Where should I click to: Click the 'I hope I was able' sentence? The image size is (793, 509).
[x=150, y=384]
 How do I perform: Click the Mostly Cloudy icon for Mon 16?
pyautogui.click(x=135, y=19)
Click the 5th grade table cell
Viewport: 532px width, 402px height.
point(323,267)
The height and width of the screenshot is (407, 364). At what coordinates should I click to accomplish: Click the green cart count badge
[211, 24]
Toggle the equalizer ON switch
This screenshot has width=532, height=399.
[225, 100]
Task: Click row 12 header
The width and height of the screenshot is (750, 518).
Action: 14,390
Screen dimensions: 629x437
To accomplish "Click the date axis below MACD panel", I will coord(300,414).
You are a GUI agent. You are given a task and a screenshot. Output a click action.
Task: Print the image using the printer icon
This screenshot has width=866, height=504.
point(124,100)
...
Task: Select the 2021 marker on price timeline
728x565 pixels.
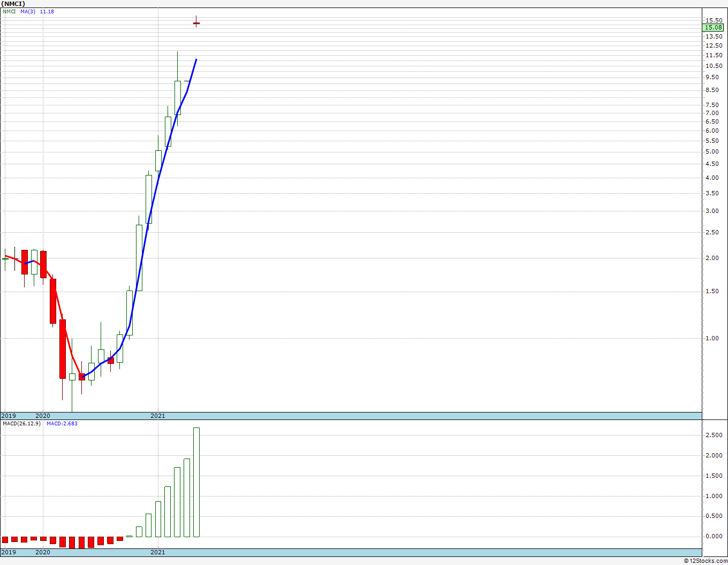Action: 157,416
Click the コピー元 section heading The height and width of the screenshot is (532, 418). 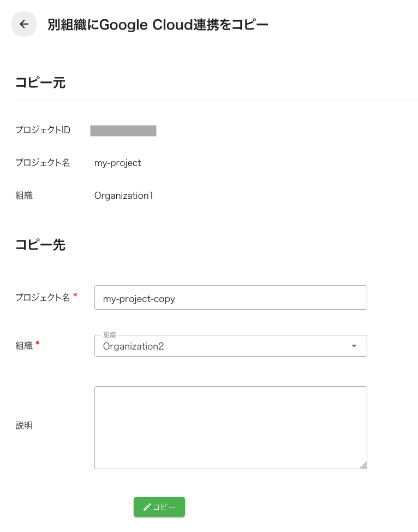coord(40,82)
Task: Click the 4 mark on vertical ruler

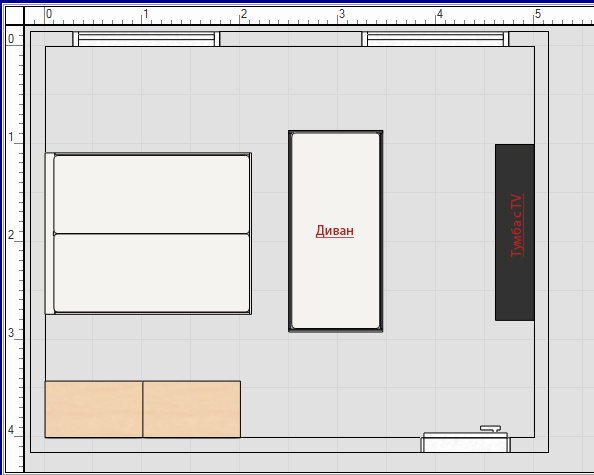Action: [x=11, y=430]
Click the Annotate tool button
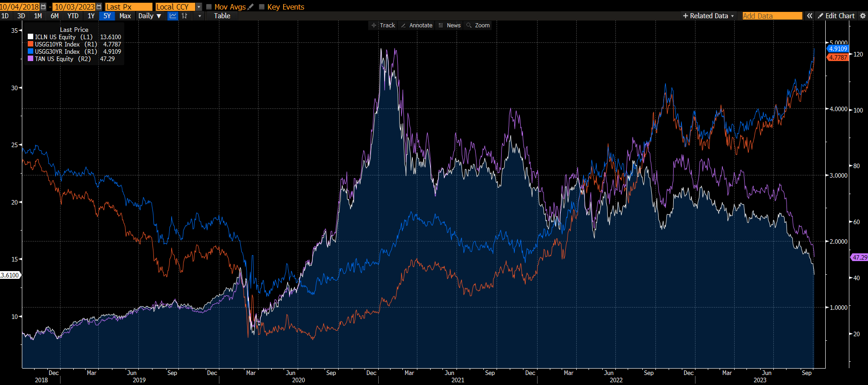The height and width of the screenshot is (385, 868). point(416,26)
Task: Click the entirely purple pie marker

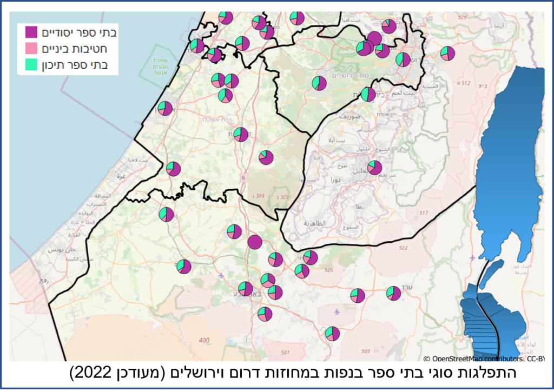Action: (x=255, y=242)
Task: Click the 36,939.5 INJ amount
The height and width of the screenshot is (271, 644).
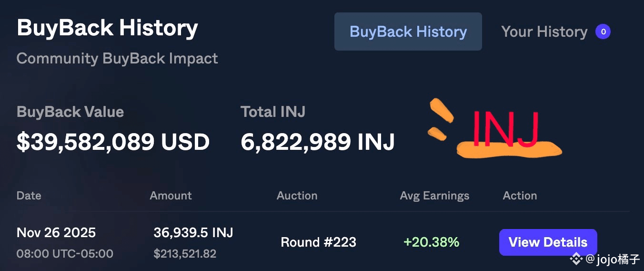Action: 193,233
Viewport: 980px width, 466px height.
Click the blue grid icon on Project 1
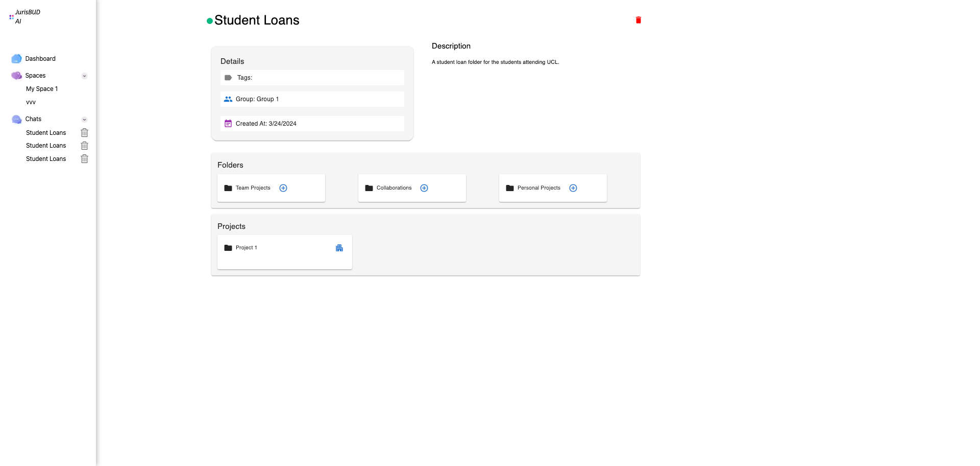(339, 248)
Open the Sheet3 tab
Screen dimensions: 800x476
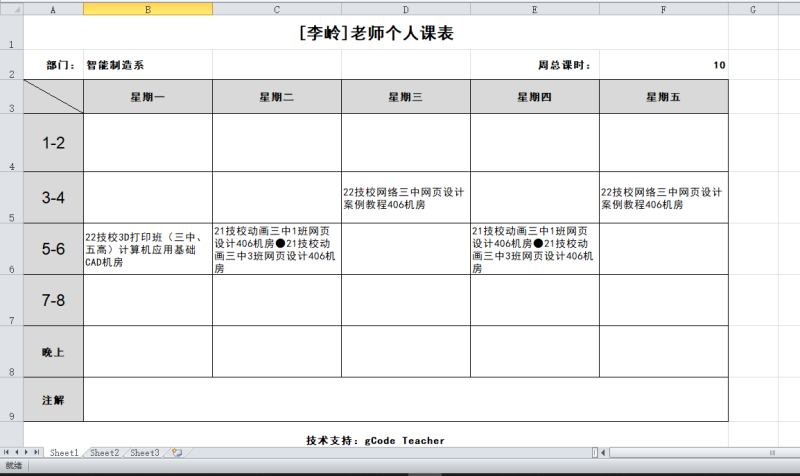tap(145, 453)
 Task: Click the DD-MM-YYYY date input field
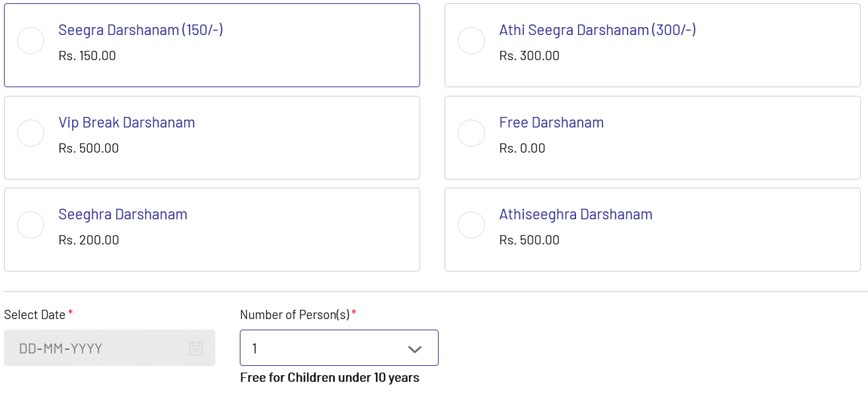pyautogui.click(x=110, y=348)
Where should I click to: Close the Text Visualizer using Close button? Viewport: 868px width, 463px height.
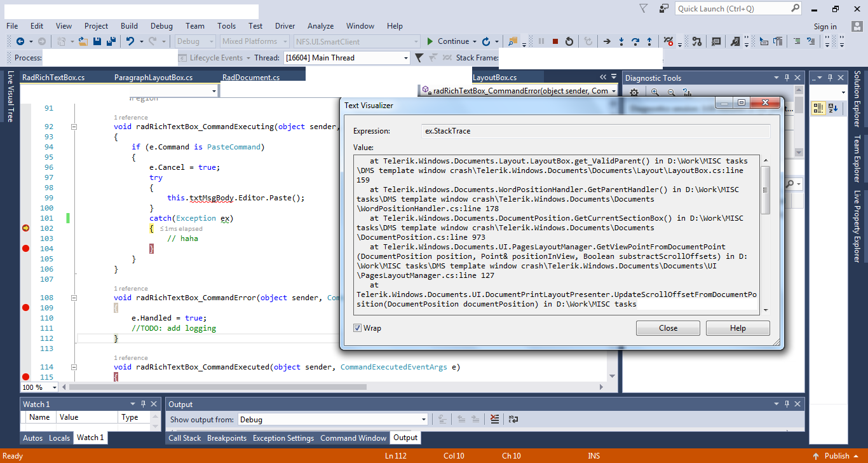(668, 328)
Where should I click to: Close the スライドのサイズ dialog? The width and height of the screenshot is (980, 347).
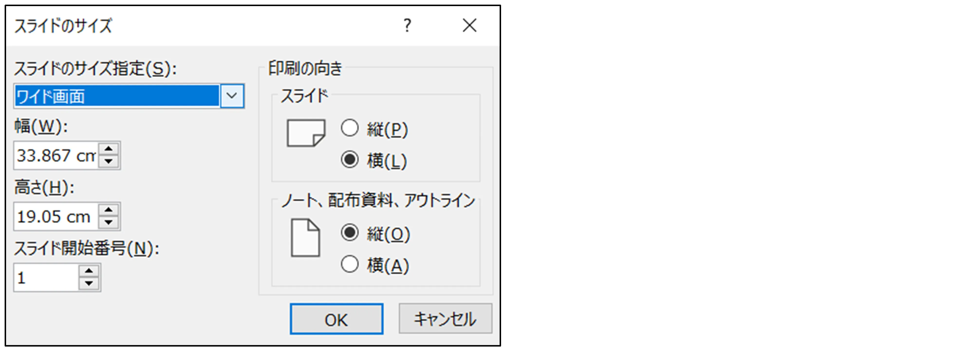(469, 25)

* [Work item]
Your answer should be the lines above, from the line containing "Where should I click to: Click" up to and including the line containing "Screen dimensions: 629x437", reproduced exactly and with nothing else.

* [Completed exercise]
Where should I click to: Click the 'I hope I was able' sentence? The image size is (793, 509).
[x=150, y=384]
 How do I perform: Click the Mostly Cloudy icon for Mon 16?
pyautogui.click(x=135, y=19)
Click the 5th grade table cell
Viewport: 532px width, 402px height.
point(323,267)
The height and width of the screenshot is (407, 364). At what coordinates should I click to accomplish: Click the green cart count badge
[211, 24]
Toggle the equalizer ON switch
This screenshot has width=532, height=399.
[225, 100]
Task: Click row 12 header
The width and height of the screenshot is (750, 518).
Action: 14,390
Screen dimensions: 629x437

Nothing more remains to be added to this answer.